We go through the drama of an election, but have no individual ability to actively participate in a government which is blind to the dictates of lives yielded to moral conscience. In the current climate of mistrust and suspicion the light of individual freedoms flicker and sputter under the demands of those who would use laws, regulations, policies and procedures to negate the domain of choice inherent at the core of citizenship rights and responsibilities.

What exists is a form of law, lacking the substance of wisdom or foresight. Currently I can be arrested in this country for “failure to follow a law order” made by a law enforcement official. In other words, they can pull out this stick and apply its twisted logic to any situation which questions the “lawfulness” of their order. The “wisdom” of law enforcement has been elevated over the right to be free from all government harassment and intimidation. Like the ban on smoking in our own homes, how could this bizarre interpretation be embodied in laws? Apparently some of us were sleeping when this one passed and was signed off as “law.”

It is not a giant leap from this pointing to having roving bands of cops waiting to swoop down on those deemed to be law breakers. Of course the logical extension of such thinking is the belief that it is okay to beat, falsely imprison, perjure themselves and perhaps even murder in the name of “protecting us.” By acting against others without restraint, they also skillfully deliver a not so subtle form of intimidation to those observing their actions.
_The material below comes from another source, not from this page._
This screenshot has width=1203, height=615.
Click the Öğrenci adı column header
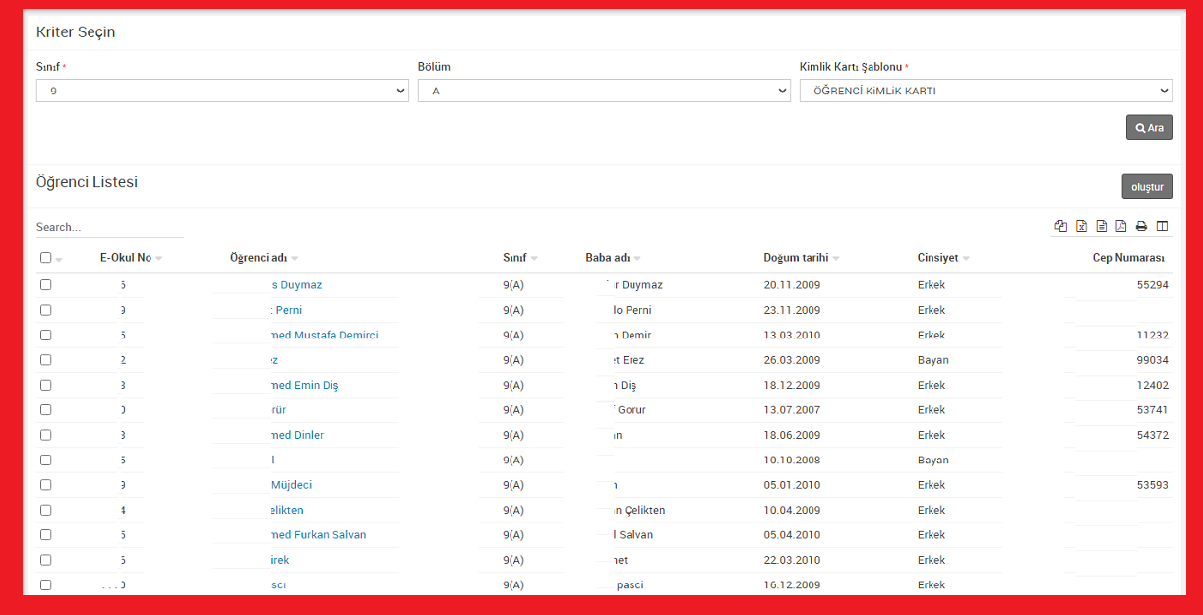[259, 258]
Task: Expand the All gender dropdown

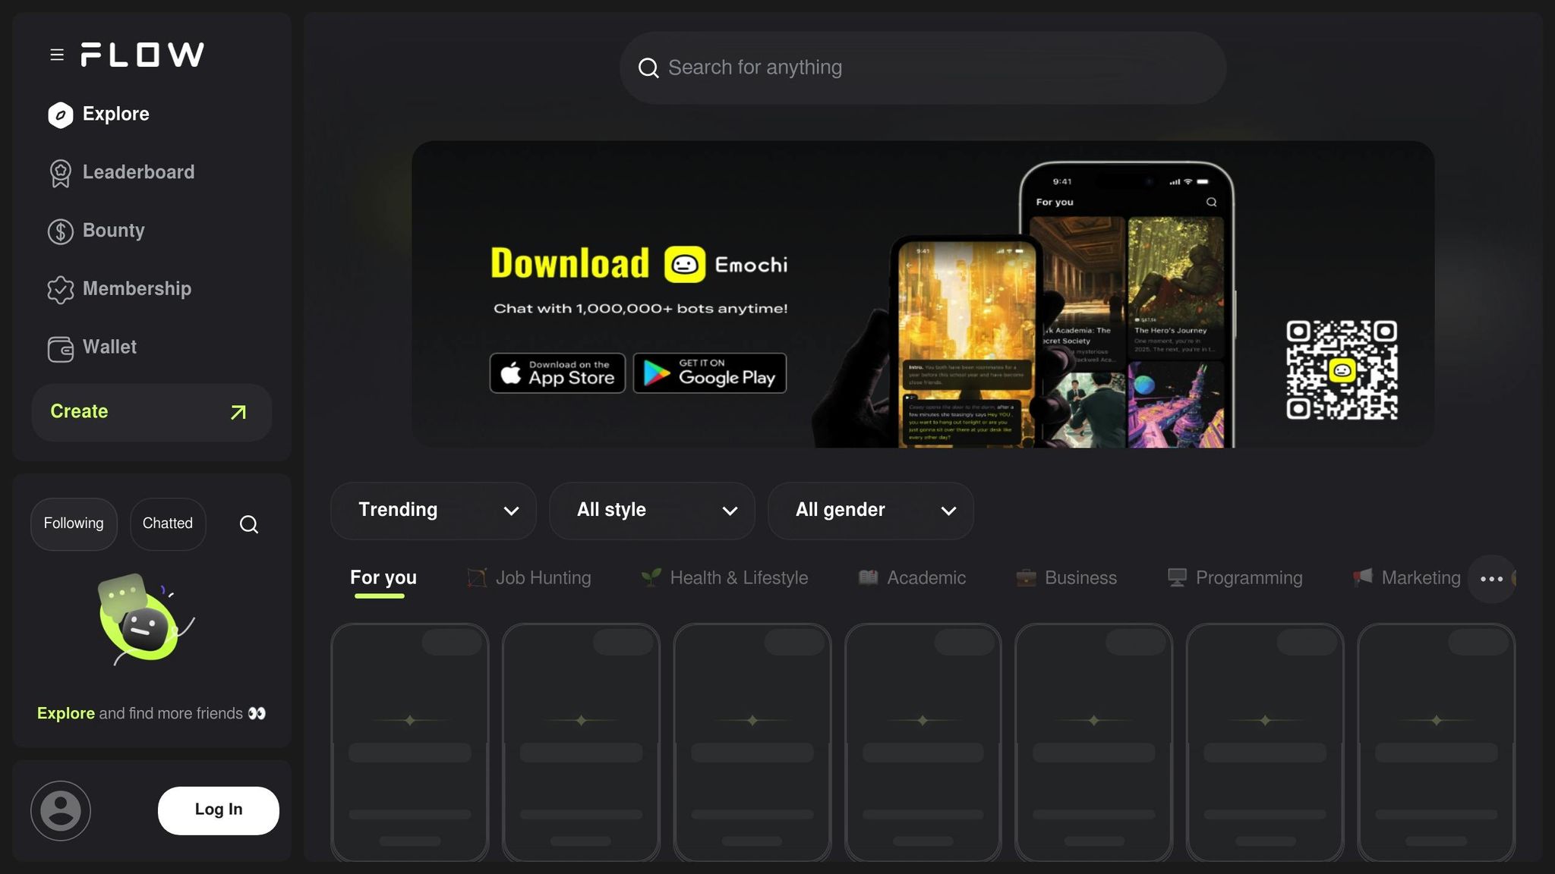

kevin mccarthyThe great tragedy which flows from these events is the inferred belief that we need such “protection.” In the crucible where thoughts and emotions interact, it is a short distance between living the dream or watching it die. Put another way, a citizen who observes what is happening, (but then hunkers down,) versus a citizen with the rights and responsibilities that citizenship confers upon all individuals.

Maybe it is time for an updated dialogue about the concept of citizenship!

Kevin J. McCarthy
Dismas Project, Inc.

Friday, 8 March 2013

Image: Big Stock Photo.


  1. JoeWeinstein says

    In his concluding call for a dialogue about the meaning of citizenship, McCarthy refers to the real underlying problem: an obsolete system of whimsical oligarchic public decision-making and law-making which requires neither reason nor true participatory democracy.

    This problem’s impacts go well beyond McCarthy’s focus beef: t he fact that as a result some laws over-protect. Equally grave is the ‘opposite’ impact: laws which under-protect (Burgin’s comment). In fact, in US federal and state laws an irrational combination now prevails of both over- and under-protection. These laws now actually promote your ‘right’ to carry for ready use a weapon designed for mass killing of others, but they forbid your even passively owning any of an arbitrarily selected list of substances – based on the pseudo-excuse (which can apply to every substance ever created by nature or man) that you might conceivably use that substance to abuse yourself.

  2. Alyssa Burgin says

    There are certainly situations where “smoking in our own homes” is no longer a right. Namely, when that smoke intrudes into another’s home, or when a vulnerable child is harmed by cigarette smoke from the lips of adults in his or her home. I was forced to sell my “dream condominium” because the pipes, electrical outlets, floors and cabinets all leaked smoke from the downstairs and the next-door neighbors. There were times when I couldn’t even sleep in my own home at night because I couldn’t breathe–I have asthma induced by one thing and one thing only–smoke. Certainly, leaking smoke into another property is the result of poor construction–but how much of that do you think exists in this country; are we going to retrofit all of it? Again, someone else’s right to smoke ends at my nose. And it ends at my property, as well.